Directions.
1 > Translate this sentence from the MedCenter TMJ text into Spanish: "This lecture is intended to be a review of trends that I have seen come and go within the field of TMD and Orofacial Pain."
2 > Answer these questions from the MedCenter TMJ text:
(a) On what day did the writer's school classes begin?
(b) In what year did the writer graduate from the PhD program?
(c) In whose name will the research and residency program be created?
3 > Summarize the MedCenter TMJ text in two sentences.
━━━━━ Text for analysis
School is back in session, football has started both in college and the NFL, and cooler weather is on the horizon. September brings with it a change in season and somewhat of a reprieve from the hot temperatures that we have experienced this summer. Hopefully, we will be able to dodge a hurricane in the Gulf of Mexico, but we will see as time progresses.
I like September because it reminds me of the beginning of school. When I was in elementary, junior high, and high school our classes began the Tuesday after Labor Day. Therefore, September brings with it the smell of new clothes, new books, and the smells of buildings that have been closed up for three months.
September will be another busy month for us here at MedCenter TMJ. I am looking forward to September 23rd because I have been invited to speak at the LSU School of Dentistry Alumni Meeting. This marks the 40th year since I received my PhD from LSU Medical School. As a Postdoctoral Fellow, I taught in the Department of Anatomy in both the medical and dental schools. Following my graduation from the PhD program in 1976, I joined the faculty at LSU School of Dentistry with appointments in both the Departments of Anatomy and Restorative Dentistry. It was during those formative years at LSU that I solidified my career goals in dentistry. Following two years of frustration within the world of academia, I chose to leave New Orleans and come to Houston where I set up my practice treating TMD and Orofacial Pain.
The topic which I have chosen for the alumni meeting is entitled “Facts, Fads, and Fallacies: Things I have learned in 40 years of practice.” This lecture is intended to be a review of trends that I have seen come and go within the field of TMD and Orofacial Pain. There have been several philosophies that have gained prominence within the field of TMD. I would like to say that we are less confused now than 40 years ago. However, there are still issues of disagreement. One of these issues is an ongoing study of the validity and specificity of treatment modalities. Currently I am working with the Dean at LSU School of Dentistry to establish an endowment fund for an ongoing program of research along with the establishment of a residency program in Orofacial Pain and TMD at LSU. We will create this program in the name of Dr. Parker Mahan, the professor who trained me.
━━━━━━━━━━
━━━━━ Records provided
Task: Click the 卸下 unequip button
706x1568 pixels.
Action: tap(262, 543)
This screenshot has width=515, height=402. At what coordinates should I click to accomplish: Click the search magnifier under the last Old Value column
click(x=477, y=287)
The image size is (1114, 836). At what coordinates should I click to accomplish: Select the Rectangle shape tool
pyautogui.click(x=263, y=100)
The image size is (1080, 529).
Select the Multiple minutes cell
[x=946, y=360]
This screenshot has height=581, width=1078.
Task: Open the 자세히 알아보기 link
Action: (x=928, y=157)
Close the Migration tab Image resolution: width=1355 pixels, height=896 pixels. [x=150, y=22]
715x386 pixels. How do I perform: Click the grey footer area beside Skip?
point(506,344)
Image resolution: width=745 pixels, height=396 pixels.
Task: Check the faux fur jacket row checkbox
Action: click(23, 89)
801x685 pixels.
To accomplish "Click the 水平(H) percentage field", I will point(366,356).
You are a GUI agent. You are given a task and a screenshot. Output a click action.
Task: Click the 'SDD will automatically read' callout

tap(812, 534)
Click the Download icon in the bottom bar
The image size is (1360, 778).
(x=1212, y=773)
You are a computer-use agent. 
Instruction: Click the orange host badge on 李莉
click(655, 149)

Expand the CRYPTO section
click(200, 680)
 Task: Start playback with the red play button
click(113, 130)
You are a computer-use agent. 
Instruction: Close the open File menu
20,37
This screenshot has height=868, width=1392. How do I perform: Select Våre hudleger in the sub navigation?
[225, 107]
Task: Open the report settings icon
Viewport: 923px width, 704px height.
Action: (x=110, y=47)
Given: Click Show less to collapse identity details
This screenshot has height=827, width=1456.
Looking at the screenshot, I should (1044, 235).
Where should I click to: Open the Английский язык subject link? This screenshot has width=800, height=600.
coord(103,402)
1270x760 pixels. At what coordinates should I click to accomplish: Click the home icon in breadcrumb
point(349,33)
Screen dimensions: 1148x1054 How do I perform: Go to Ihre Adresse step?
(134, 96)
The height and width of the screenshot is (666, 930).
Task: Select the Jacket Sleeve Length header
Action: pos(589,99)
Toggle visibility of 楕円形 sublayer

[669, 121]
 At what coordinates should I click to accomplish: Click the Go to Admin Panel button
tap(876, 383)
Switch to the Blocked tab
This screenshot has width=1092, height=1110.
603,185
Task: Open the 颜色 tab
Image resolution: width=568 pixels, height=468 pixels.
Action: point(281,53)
━━━━━━━━━━
Answers to the problems.
1 > Esta conferencia pretende ser una revisión de las tendencias que he visto surgir y desaparecer en el campo de TMD y Dolor Orofacial.

2 >
(a) The Tuesday after Labor Day
(b) 1976
(c) Dr. Parker Mahan

3 > The writer likes September because it recalls the start of school and expects a busy month at MedCenter TMJ, including a September 23rd talk at the LSU School of Dentistry Alumni Meeting, 40 years after receiving a PhD from LSU Medical School. The lecture, "Facts, Fads, and Fallacies: Things I have learned in 40 years of practice," will review trends in TMD and Orofacial Pain, and the writer is working with the LSU dean to fund ongoing research and a residency program named for Dr. Parker Mahan.